Love got me home.
When the grandparents visited, Hans invited me to run with him; I was not too sure about the idea. Even at his slow pace, I was barely keeping up. Although I was behind him most of the way, being with him was nice. I kept my eyes on his broad shoulders, the shoulders that bore our three sons. I smiled (in my heart, my face was showing something else). On our last stretch, he ran next me and said, "Finish strong! Try to keep up with me." And then, he ran even faster. If I had breath to spare, I would have laughed out loud — at myself. But, I pressed on.
Love got me home, again.
If I could invite Martin Luther over for a dinner party in heaven, I would ask him why he chose to make repentance the first of his Ninety-Five Theses, the document that marked the beginning of the Protestant Reformation. Retrospectively, it was quite fitting that Luther's call for reform began with a call to repent.
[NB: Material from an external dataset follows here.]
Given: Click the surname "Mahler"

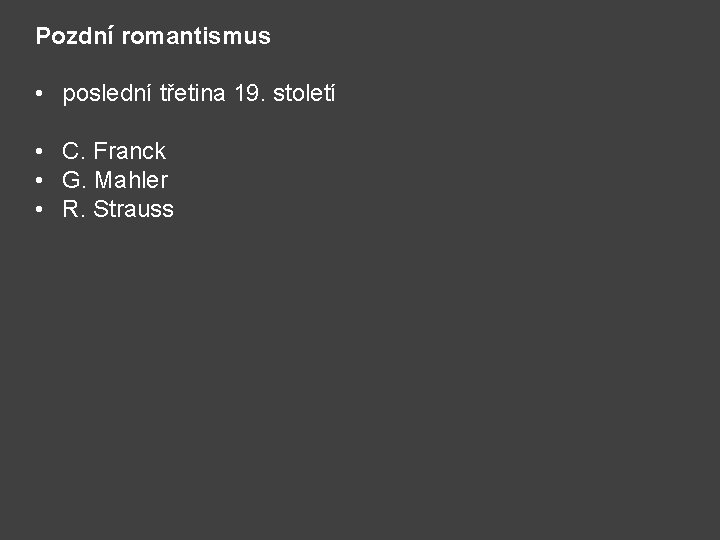Looking at the screenshot, I should click(x=131, y=181).
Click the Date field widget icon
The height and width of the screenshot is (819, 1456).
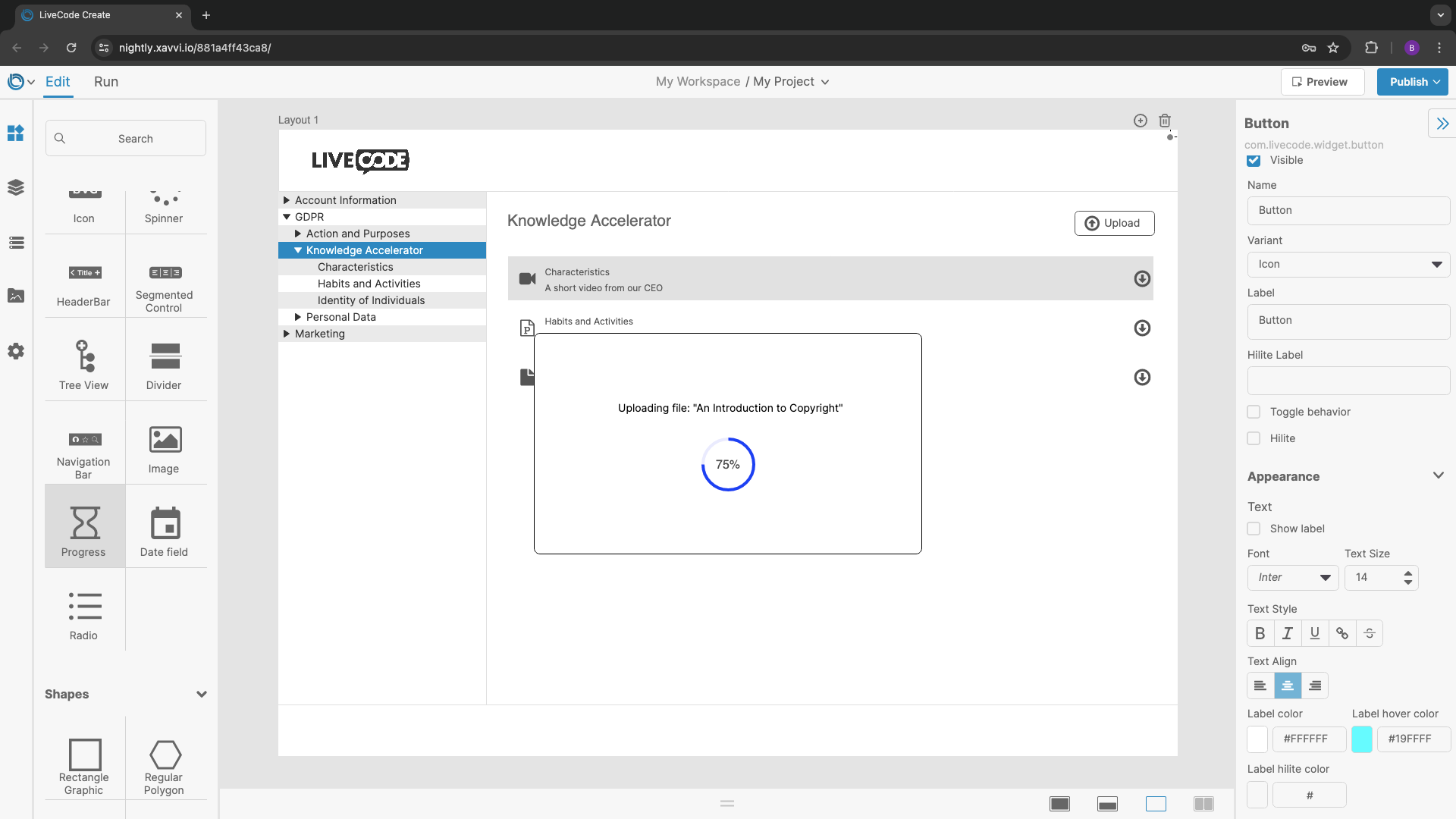coord(165,524)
All of life is repentance. Every single second. Not just the occasional "sorry" or "please forgive me" or "the U-turns." Our life's journey in its entirety is a returning, a returning to Garden. Not the Garden that once was, but the Garden that will be.
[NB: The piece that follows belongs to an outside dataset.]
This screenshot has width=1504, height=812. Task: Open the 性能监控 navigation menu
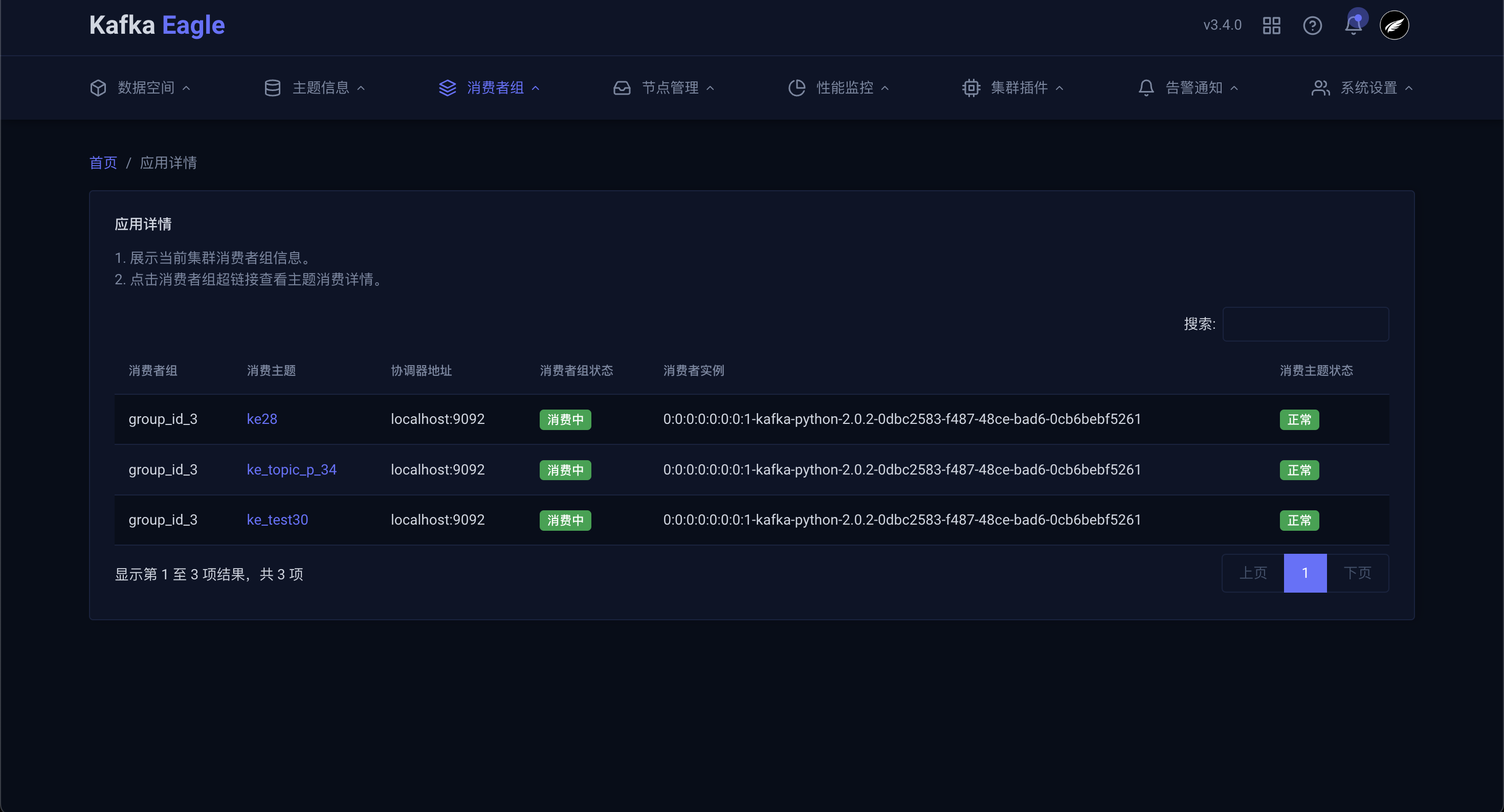coord(844,87)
Repentance is not a one-time thing; repentance is an one-life thing.
I used to think that it was guilt that drove me to repent. If I could just muster up enough guilt about my wrong-doings, perhaps I would be able to change, perhaps my contrition would be more true and sincere, perhaps it would make me more worthy of forgiveness. Guilt, however, can do none of these. My guilt about eating too much cake might help me see my need to exercise, but my guilt is not enough to get me home. My guilt does no good on an icy day when the wind is beating on my face while I gasp for air.
love brings me home.
No, not my love for God, but his love for me. His never-stopping, always pursuing, never-giving up, always forgiving, forever love. Hunger makes me long for home. Guilt helps me see that I am wrong, I need his forgiveness. But love waits for me.
My Father saw me and had compassion on me. He ran to me. He brought me home. He sent his Son to pay the penalty of my sin. Jesus Christ was crucified in my place.
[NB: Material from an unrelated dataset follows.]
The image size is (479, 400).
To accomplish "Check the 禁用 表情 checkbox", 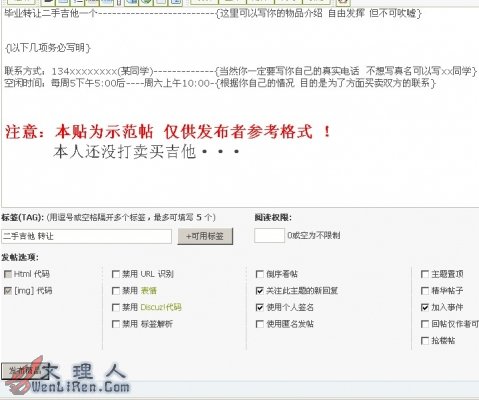I will click(116, 291).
Repentance is our response to God's love. Repentance is choosing to believe that his steadfast love is better — than whatever else we look to for happiness. Repentance is choosing him, because he gave himself to us.
This is how we repent: We keep our eyes on the shoulders that bore our cross, and we run home to our Father who loves us with an everlasting love. We repent by believing the prayer of David, "Your steadfast love is better."
Your steadfast love is better than the number on the scale.
Your steadfast love is better than the number in the bank.
Your steadfast love is better than a clean and beautiful home.
Your steadfast love is better than a fulfilling career.
Your steadfast love is better than infatuations.
Your steadfast love is better than friendships.
Your steadfast love is better than marriage.
Your steadfast love is better than children.
Jesus said, "If your right eye causes you to sin, tear it out and throw it away... If your right hand causes you to sin, cut it off and throw it away." Our right eye and our right hand are supreme examples of God's good and useful gifts. Even so, God's steadfast love is better.
Your steadfast love is better than my dreams.
Your steadfast love is better than my pride.
Your steadfast love is better than my happiness.
Because your steadfast love is better is better than life, my lips will praise you. (Ps 63:3)
Your steadfast love brings me home.
Repentance requires greater intimacy with God than with our sin. How much greater? About the size of a mustard seed. Repentance requires that we draw near to Jesus, no matter what. And sometimes we all have to crawl there on our hands and knees. Repentance is an intimate affair. And for many of us, intimacy with anything is a terrifying prospect.
- Rosaria Butterfield, The Secret Thoughts of an Unlikely Convert, 21-22.